A newer version of this documentation is available.

View Latest

Security Management Overview

      Couchbase Server can be rendered highly secure.

      Couchbase Server Security

      Couchbase Server can be rendered highly secure. System-areas available to be managed include:

      • Networked access, by administrators, users, and applications: Can be secured with TLS, using dedicated Couchbase Server-ports. Cipher-suites, TLS levels, and console-access can be individually managed. Networked communications between nodes within the cluster can also be secured: see Manage Node-to-Node Encryption, for details.

      • Authentication: Can be handled by passing credentials explicitly, or by means of client certificates. External (as well as Local) authentication-domains are supported: therefore, authentication-mechanisms based on Native LDAP, saslauthd, and PAM can be used. For the recommended process, see Configure LDAP.

      • Authorization: Couchbase Role-Based Access Control ensures that each authenticated user is checked for the system-defined roles (and, by due association, privileges) they have been assigned. This allows access to be granted or denied them, based on the type of system-resource they are trying to access, and the operation they wish to perform. Roles can be assigned by user and by group. For details, see Manage Users, Groups, and Roles.

      • Auditing: Can be enabled on actions performed on Couchbase Server, so that reviews can occur. See Manage Auditing,

      • Certificates: These can be defined and established for the cluster. Additionally, certificates presented by clients attempting server-access can be permitted. See Manage Certificates.

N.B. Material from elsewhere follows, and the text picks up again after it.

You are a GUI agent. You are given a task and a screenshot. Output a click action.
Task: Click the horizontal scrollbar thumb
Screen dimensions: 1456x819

      • Logs: These can be redacted, ensuring that no private information is shared. Information is provided in Manage Logging.

      • Sessions: Can be configured for termination following periods of user-inactivity. This is described in Manage Sessions.

      See the navigation panel at the left, for details of additional management procedures documented in this section.

      Security Checklist

      The security checklist below should be reviewed and used in the set-up and maintenance of a Couchbase-Server cluster.

      Optionally, the checklist can be accessed as a PDF file.

      Access control

      • Create unique user accounts for each individual and application that accesses the platform.

      • Implement Role-Based Access Control and assign roles following a principle of least privilege

      • Leverage strongest available authentication mechanisms

      • Ensure secure storage and transfer of credentials or certificates

      • Implement Multi-Factor Authentication for individual access

      Secure Network Communication

      • Replace self-signed certificates with external CA certificates

      • Ensure all applications are using encrypted connections only and block insecure ports

      • Enforce TLS with ‘strict’ encryption setting to encrypt all network traffic internally and externally.

      • Only Enable IP Address Families as needed

      Secure Data Storage

      • Deploy encryption at rest

      • Implement (FLE) Field-level Encryption

      • Configure Secrets Management

      Limit Data Exposure

      • Remove unnecessary services and software

      • Regularly scan for and protect sensitive data

      • Control geographic distribution of data

      • Leverage log redaction when collecting and transferring logs

      • Deploy a comprehensive DR strategy utilizing offsite backups


      • Enable and configure auditing

      • Review audit logs manually and programmatically for anomalies

      Regular Review

      • Assess security from core to edge and perform regular security health checks

      • Review enhancements provided with each new version of the Couchbase Data Platform

      • Apply upgrades to the Couchbase Data Platform & SDK software, app frameworks, OS, networking infrastructure, etc.